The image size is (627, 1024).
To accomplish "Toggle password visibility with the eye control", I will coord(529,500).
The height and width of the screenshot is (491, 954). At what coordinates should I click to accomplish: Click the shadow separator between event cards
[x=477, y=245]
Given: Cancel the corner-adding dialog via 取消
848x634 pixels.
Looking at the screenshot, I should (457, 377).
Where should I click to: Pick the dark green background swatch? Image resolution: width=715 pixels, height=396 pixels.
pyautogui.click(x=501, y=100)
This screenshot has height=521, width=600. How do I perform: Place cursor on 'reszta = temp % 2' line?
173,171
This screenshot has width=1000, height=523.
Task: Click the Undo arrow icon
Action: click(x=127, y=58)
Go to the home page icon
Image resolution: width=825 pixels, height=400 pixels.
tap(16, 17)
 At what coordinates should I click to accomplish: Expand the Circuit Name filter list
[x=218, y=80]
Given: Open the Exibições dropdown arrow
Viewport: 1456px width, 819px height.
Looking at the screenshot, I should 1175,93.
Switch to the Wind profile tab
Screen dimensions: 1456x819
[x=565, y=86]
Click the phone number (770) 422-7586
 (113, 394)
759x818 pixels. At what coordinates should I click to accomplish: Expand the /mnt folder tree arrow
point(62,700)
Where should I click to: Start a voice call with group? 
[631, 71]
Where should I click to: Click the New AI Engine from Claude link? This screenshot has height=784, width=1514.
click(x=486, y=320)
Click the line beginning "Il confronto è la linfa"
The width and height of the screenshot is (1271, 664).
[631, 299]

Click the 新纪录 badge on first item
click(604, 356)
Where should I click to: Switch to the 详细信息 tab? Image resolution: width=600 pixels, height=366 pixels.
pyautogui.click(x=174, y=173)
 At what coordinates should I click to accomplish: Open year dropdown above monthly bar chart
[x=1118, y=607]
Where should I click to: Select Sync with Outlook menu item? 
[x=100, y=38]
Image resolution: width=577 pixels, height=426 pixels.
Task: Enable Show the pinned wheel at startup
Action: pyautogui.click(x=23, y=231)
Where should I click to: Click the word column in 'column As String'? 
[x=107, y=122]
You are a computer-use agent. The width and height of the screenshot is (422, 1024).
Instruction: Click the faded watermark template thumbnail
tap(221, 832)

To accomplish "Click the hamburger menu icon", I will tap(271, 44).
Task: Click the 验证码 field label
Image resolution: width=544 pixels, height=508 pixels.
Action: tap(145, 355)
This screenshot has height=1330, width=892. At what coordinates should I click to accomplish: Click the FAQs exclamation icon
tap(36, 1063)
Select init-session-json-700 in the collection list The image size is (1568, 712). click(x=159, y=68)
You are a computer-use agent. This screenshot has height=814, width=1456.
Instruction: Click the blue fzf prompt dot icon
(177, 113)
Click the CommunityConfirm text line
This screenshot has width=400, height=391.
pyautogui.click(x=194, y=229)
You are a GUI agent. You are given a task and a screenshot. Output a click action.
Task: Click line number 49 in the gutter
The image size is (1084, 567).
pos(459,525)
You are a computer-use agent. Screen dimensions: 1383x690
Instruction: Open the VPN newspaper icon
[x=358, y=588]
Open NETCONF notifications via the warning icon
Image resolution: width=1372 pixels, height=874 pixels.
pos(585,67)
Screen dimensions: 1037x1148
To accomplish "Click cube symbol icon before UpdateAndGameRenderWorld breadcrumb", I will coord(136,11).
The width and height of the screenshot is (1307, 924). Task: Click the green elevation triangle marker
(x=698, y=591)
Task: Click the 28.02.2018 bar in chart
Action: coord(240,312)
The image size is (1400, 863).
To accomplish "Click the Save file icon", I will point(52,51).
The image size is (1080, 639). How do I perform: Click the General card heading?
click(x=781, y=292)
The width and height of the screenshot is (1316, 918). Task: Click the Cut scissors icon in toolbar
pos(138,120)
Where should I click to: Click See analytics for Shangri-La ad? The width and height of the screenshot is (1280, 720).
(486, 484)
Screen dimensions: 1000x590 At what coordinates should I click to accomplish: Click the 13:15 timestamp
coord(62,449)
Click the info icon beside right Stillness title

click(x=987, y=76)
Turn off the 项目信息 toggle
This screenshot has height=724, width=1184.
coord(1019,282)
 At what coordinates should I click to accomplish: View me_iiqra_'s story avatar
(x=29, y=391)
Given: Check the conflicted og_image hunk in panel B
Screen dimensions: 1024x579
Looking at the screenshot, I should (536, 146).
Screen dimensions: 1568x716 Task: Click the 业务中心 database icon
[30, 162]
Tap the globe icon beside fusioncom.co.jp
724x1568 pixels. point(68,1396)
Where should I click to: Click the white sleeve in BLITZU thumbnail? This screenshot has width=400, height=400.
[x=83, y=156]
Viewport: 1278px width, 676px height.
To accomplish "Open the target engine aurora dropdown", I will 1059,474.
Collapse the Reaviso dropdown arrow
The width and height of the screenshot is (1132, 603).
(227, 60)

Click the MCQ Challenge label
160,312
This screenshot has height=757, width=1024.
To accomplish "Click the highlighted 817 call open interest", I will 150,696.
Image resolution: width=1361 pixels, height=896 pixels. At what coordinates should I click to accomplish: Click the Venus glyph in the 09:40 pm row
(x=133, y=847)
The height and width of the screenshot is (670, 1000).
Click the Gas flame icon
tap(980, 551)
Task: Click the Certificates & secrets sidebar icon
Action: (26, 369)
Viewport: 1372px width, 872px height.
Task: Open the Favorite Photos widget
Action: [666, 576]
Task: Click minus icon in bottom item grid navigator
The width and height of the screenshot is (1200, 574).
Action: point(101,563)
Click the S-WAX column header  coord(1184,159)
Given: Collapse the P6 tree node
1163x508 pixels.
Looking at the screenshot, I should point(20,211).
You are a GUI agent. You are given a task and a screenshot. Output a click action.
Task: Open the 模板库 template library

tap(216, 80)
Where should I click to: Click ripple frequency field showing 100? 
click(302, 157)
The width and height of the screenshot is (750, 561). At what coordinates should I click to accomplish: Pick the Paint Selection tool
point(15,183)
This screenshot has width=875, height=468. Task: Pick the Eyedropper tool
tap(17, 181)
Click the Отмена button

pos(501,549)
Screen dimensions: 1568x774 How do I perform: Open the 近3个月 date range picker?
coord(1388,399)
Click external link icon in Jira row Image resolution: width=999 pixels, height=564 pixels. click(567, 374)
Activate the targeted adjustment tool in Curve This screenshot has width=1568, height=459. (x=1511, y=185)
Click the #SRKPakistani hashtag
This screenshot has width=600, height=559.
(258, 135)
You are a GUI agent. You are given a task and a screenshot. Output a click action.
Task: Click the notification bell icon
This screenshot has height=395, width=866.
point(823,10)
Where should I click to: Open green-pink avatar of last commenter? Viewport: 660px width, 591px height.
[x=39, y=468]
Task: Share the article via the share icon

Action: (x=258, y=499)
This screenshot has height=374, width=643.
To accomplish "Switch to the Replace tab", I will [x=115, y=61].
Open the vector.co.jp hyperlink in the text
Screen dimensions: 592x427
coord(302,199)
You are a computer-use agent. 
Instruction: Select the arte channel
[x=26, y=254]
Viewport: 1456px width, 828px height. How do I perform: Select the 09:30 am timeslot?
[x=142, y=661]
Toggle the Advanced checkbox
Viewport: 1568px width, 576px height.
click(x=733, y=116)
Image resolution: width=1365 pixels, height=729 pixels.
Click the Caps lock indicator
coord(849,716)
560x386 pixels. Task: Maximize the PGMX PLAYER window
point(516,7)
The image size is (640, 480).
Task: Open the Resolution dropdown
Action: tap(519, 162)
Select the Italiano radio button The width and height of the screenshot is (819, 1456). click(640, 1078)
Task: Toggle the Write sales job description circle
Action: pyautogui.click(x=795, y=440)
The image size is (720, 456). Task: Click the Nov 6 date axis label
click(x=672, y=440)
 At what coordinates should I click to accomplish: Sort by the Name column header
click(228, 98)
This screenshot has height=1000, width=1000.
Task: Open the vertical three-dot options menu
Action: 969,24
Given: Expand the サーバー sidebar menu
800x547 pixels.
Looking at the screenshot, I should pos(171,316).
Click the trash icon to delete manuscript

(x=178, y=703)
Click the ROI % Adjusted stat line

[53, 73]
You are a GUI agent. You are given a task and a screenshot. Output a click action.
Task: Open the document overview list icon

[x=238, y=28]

★ ★ ★

WHAT IS ASKED
Reproduce the listing from its first line up to and including the line with "I will coord(529,500).", requests included, scaling each click coordinate in the answers by 0.55 and rounding to whole numbers, with halves rounded up.

WRITTEN RESPONSE
The image size is (627, 1024).
To accomplish "Toggle password visibility with the eye control", I will coord(291,275).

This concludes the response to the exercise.